Application of Wray-Agarwal Turbulence Model for Numerical Simulation of Gas-Solid Flows in Circulating Fluidized Bed Risers

In recent decades, increasing attention has been paid on accurate modeling of circulating fluidized bed (CFB) risers to provide valuable guidance to design, optimization, and operation of reactors. Turbulence model plays an important role in the accurate prediction of complex gas-solid flows. Recently developed Wray-Agarwal (WA) model is a one-equation turbulence model with the advantages of high computational efficiency and competitive accuracy with two-equation models. In this paper for the first time, the Eulerian-Eulerian approach coupled with different turbulence models including WA model, standard kappa-e model, and shear stress transport (SST) kappa-omega model is employed to simulate two-phase flows of gas phase and solid phase in two CFB risers, in order to assess accuracy and efficiency of WA model compared to other well-known two-equation models.

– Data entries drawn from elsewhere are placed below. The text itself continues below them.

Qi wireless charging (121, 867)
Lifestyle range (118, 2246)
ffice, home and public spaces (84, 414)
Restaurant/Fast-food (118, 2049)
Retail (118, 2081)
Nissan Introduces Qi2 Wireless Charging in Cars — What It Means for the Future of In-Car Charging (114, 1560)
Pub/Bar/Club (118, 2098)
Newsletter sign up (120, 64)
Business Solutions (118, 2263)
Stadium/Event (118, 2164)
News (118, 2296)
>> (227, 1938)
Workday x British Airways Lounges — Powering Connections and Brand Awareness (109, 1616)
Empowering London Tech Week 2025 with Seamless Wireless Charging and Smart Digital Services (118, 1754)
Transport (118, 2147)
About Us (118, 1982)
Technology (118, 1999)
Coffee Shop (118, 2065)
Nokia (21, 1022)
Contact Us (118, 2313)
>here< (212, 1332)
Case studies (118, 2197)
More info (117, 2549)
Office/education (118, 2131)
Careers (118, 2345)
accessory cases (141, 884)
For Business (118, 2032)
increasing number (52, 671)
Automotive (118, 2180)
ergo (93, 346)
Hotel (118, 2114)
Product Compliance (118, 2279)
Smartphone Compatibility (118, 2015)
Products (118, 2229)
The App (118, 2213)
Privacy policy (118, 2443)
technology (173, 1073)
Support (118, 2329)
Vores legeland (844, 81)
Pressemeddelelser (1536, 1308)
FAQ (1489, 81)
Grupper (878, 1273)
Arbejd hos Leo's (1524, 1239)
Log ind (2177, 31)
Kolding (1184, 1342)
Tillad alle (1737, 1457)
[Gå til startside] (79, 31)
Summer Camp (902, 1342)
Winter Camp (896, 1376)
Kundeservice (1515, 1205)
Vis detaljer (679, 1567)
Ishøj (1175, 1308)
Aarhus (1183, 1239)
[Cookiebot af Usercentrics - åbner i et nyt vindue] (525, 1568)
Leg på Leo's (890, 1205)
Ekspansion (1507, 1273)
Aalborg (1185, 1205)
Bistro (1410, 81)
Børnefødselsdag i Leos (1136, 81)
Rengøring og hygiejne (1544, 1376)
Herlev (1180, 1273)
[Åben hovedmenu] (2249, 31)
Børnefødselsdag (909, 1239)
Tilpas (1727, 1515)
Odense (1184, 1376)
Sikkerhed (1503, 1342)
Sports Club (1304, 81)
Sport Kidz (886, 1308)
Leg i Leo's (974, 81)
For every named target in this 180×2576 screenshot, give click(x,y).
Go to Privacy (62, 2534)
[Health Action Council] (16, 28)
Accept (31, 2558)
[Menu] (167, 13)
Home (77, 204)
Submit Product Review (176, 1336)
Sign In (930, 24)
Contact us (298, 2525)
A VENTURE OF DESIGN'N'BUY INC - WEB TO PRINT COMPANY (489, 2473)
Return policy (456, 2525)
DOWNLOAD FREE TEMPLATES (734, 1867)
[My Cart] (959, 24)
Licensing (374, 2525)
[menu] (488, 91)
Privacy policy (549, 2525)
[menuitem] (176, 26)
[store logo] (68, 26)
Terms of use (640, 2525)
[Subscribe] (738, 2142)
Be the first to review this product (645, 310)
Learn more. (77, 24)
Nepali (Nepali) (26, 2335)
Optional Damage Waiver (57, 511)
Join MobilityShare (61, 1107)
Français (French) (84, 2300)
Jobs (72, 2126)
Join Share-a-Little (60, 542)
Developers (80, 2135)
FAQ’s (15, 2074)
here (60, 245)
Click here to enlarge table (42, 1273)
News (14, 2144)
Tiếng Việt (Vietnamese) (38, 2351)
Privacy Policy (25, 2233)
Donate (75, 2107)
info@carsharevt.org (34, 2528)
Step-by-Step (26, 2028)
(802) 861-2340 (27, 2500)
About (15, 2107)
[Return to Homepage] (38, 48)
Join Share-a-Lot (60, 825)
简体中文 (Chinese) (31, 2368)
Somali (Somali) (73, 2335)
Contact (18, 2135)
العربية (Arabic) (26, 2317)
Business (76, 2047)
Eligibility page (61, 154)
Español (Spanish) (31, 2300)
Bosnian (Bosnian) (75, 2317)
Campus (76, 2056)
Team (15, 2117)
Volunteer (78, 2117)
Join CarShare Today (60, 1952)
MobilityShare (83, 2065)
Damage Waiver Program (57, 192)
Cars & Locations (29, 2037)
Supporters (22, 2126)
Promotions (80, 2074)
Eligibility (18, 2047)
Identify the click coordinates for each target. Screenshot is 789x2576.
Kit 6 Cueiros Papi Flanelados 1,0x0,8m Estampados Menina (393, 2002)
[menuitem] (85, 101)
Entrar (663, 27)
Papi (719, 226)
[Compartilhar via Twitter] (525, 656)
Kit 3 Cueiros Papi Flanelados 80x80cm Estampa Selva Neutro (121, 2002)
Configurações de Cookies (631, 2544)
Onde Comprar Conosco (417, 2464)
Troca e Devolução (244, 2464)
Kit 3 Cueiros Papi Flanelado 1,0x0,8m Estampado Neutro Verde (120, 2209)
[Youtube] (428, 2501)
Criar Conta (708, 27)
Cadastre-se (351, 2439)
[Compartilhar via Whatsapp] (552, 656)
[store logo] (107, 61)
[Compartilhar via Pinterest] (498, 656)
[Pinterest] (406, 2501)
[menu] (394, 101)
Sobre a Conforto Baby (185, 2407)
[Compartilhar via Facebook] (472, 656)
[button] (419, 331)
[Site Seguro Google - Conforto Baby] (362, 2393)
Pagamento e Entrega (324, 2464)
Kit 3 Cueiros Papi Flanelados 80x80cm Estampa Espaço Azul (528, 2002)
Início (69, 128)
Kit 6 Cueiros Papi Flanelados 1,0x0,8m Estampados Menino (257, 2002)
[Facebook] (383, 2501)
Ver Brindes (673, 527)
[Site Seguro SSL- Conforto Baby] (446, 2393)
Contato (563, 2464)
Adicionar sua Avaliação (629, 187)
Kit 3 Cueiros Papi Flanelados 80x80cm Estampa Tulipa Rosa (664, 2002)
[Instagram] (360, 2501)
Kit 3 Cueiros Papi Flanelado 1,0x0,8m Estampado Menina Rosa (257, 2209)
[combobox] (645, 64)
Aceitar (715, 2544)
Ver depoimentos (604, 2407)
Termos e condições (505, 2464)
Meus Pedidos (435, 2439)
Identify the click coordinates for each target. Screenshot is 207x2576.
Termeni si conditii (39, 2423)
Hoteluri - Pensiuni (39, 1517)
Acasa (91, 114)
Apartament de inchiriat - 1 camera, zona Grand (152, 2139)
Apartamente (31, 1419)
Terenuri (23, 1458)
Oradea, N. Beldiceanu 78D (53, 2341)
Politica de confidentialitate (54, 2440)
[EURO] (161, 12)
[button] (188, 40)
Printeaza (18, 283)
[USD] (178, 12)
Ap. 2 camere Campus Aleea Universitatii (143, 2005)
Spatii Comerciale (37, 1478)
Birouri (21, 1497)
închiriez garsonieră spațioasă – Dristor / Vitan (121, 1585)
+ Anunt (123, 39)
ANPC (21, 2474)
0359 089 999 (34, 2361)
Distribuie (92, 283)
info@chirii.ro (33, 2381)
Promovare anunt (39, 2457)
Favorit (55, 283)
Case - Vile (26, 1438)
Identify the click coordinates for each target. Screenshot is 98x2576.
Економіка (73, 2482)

Predicted gas-solid flow dynamic characteristics including the gas-solid volume fraction distributions in radial and axial directions, pressure profiles, and solid mass flux distributions are compared with data obtained from an experiment in detail. The results demonstrate that the WA model is very promising for accurate and efficient simulation of gas-solid multiphase flows.

Automated summary

This study employed the WA model to simulate gas-solid two-phase flows in CFB risers for the first time and compared its accuracy and efficiency with other two-equation models. The results demonstrate the promising potential of the WA model in simulating gas-solid multiphase flows.